Everest: VERified Secure Transport is a major effort at MSR to build a verified TLS stack. TLS is broken in two ways: the protocol is broken with various attacks, and the implementations are broken (e.g. OpenSSL) with memory unsafety. They want to not only prove the code right, but also ship it with the generated code implemented in products such as Firefox/IE. This is why C code is so important (for embeddability in existing products). Performance is important since cryptography is hand optimised machine integers, and there is a lot of math that needs to be written using direct machine integers.

Theory

Pipeline is:

  • from F-star to extraction/erasure which goes to Low-star
  • Low-star can be that can be simuated to C*, which can be proved to C
  • C* is an idealised C

Low-star is a first order low level fragment of F-star:

  • limited subset of C - stack allocated buffers and locally mutable variables
  • Code is written against a new library called HyperStack.
  • Code has to match pre and post conditions to be considered safe
  • Low-star is an expression language with semantics by substitution.

C is much closer to C: Statement lanuage

  • Semantics with continuation contexts ('telescope')
  • Much lower level language than Low-star

For Low-star to C there is a refinement step that shows that every compilation step is valid in the high level program.
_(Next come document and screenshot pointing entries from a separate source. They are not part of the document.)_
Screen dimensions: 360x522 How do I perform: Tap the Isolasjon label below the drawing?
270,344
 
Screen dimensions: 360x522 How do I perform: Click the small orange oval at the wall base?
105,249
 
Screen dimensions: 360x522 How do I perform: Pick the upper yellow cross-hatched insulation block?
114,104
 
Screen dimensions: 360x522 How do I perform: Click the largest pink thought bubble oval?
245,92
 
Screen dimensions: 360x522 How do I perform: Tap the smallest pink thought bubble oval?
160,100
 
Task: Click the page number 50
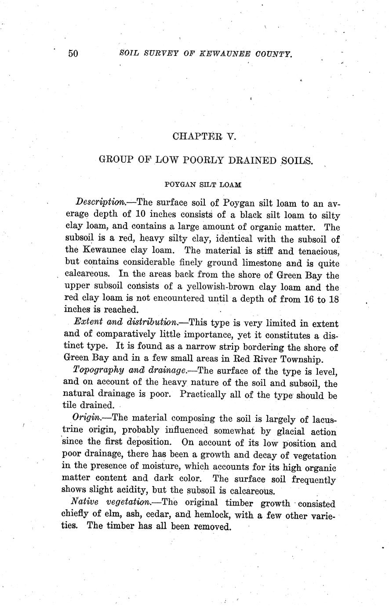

Every reduction step in C maps to a set of valid reduction rules in Low-star. Therefore C* program only does "things" allowed by the original semantics of Low-star.

This is the CompCert style which works if C* is deterministic (yes) and Low-star is safe (yes).
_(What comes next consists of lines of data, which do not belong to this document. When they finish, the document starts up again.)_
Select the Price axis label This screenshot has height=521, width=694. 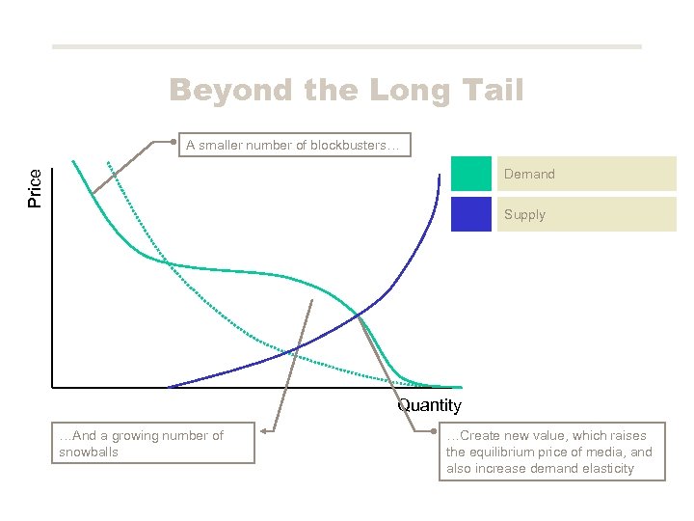pyautogui.click(x=35, y=188)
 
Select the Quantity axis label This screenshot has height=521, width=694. pyautogui.click(x=429, y=406)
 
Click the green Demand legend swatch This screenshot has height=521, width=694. pyautogui.click(x=470, y=174)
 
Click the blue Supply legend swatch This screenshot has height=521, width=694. pyautogui.click(x=470, y=214)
This gives us safety and observational equivalence of traces which is super important for crypto code due to side channel attacks (when you branch, can reveal information). If a Low-star program is side channel free then same holds for C* (very important). This means tht parametricity can be used to show side channel resistance (next work in progress).

The memory mode:

  • list of stack frames
  • tip of the current stack frame tracked
  • Each stack frame maps locations to values
  • A special parameterised push and pop frame function
  • Use a Stack effect to present the layout of the stack and not allocate in any other frame. This is impossible in the C model and so the stack effect can be used to compile C functions.

The tool is called KreMLin which takes type erased F-star and ensures it can convert from Low-star to C*.

speaker shows a demo of KreMLin

KreMLin is open source and the flagshpi code is 12k lines of * code (bignum, curve, chacha20, poly1305 and AEAD)

Questions

Q: cogen is another project which wanted human-readable C code. A: there is a culture clash which is a big social problem between engineers who know C code and can do code review. The shallow embedding in F* also means that performance can be controlled very well. The tool doesnt do a whole lot of rewriting so.

Q: can you say a bit more about parametricity? A: you want to define an interface where the function cannot be informative (i.e. leak information).